Stored records
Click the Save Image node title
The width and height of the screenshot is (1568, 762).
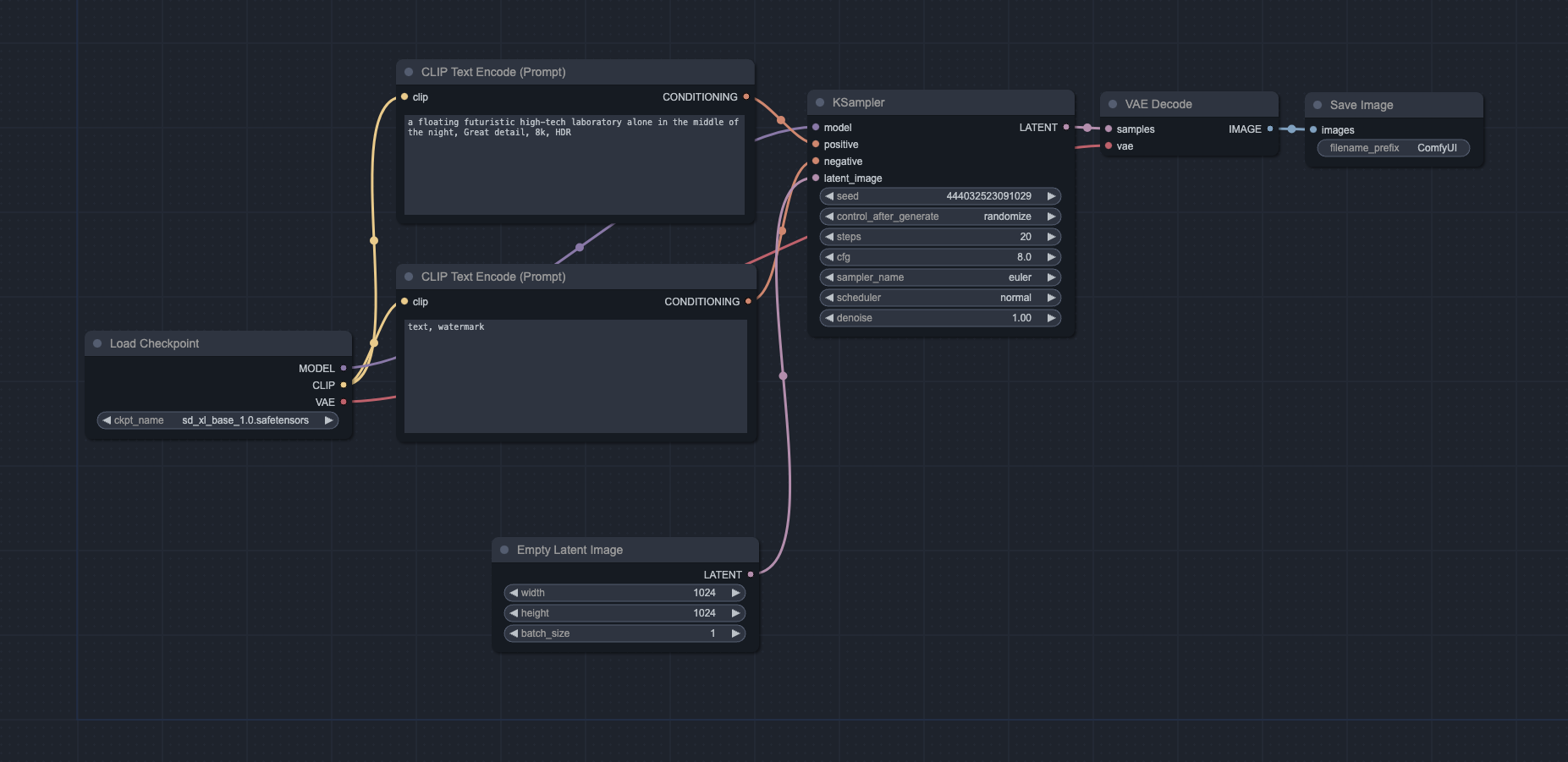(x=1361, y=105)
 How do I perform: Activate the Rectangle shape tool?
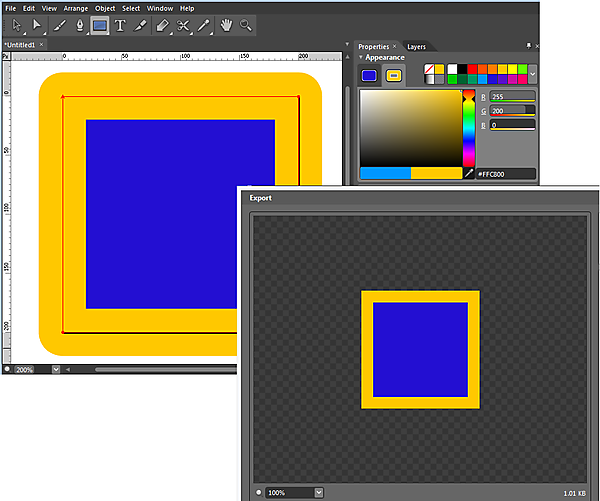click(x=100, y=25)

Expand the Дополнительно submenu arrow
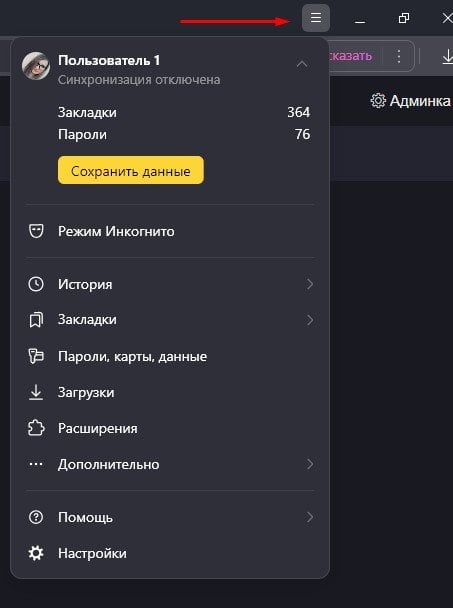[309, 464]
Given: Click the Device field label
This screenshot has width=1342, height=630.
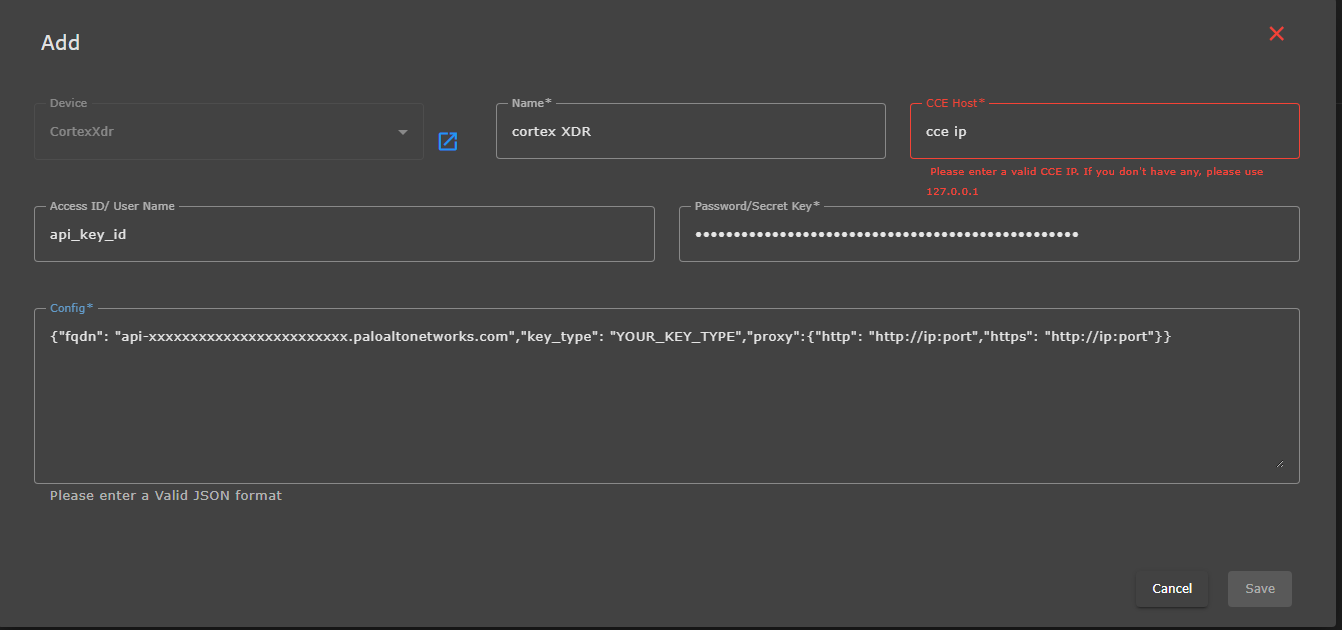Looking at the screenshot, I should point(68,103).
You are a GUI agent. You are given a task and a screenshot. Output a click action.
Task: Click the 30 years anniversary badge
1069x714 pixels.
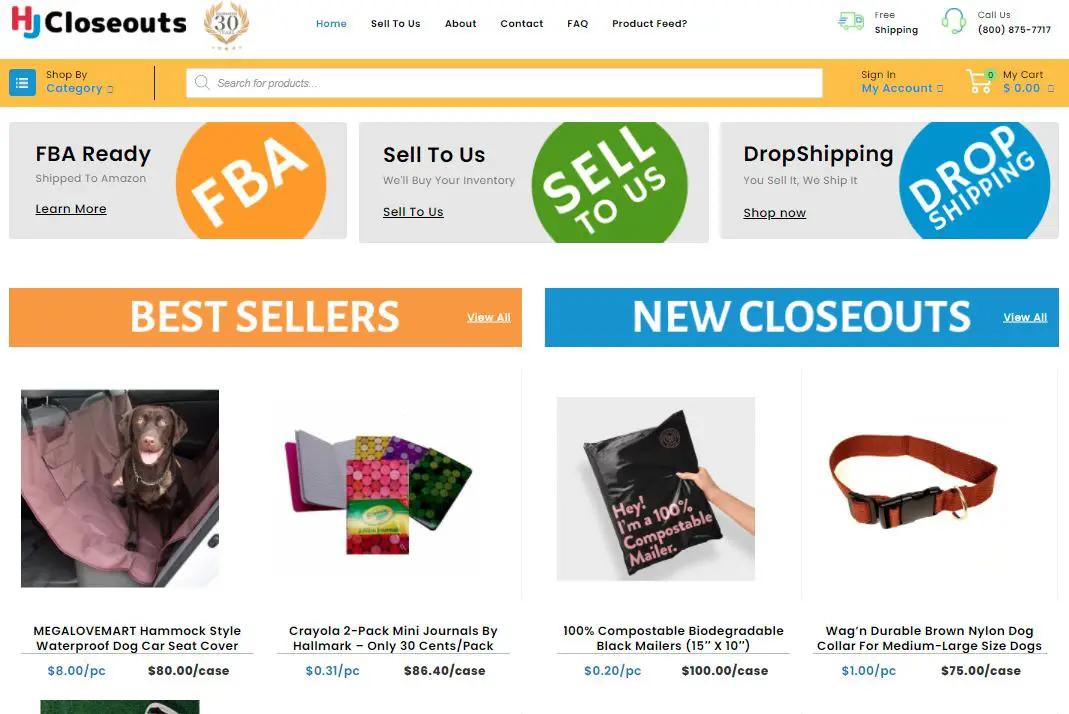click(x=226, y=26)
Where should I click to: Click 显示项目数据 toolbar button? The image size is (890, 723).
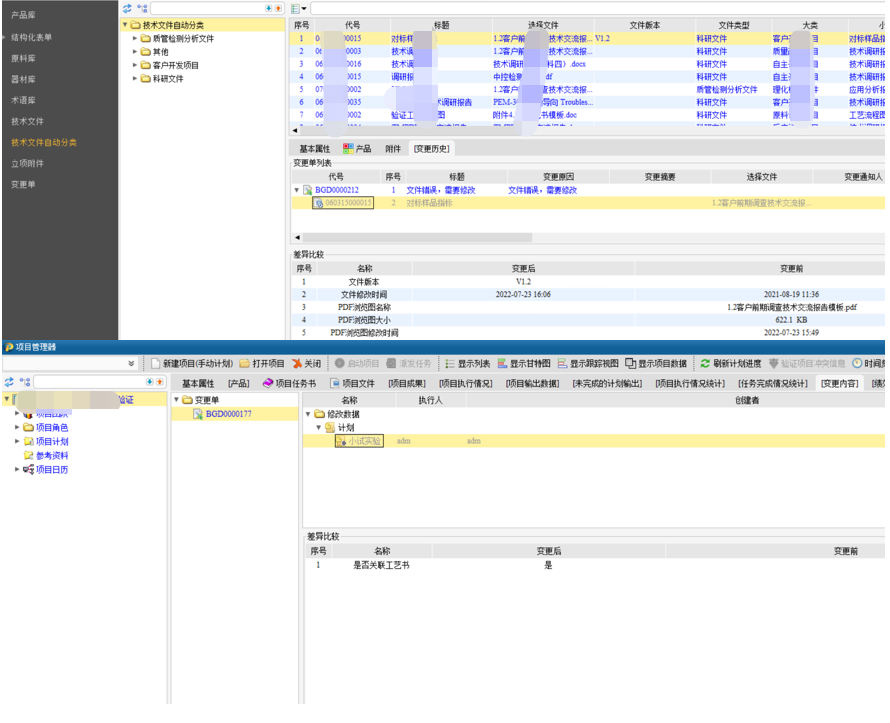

Work to be completed: In transcribing the lines above, omit the images and keep all else exact.

Exercise result:
Click the Save Image node title
The width and height of the screenshot is (1568, 762).
(x=1361, y=105)
 How do I perform: Activate the Rectangle shape tool?
click(x=100, y=25)

Expand the Дополнительно submenu arrow
[309, 464]
Given: Click the Device field label
This screenshot has width=1342, height=630.
Looking at the screenshot, I should point(68,103).
You are a GUI agent. You are given a task and a screenshot. Output a click action.
Task: Click the 30 years anniversary badge
1069x714 pixels.
click(x=226, y=26)
Where should I click to: Click 显示项目数据 toolbar button? The image size is (890, 723).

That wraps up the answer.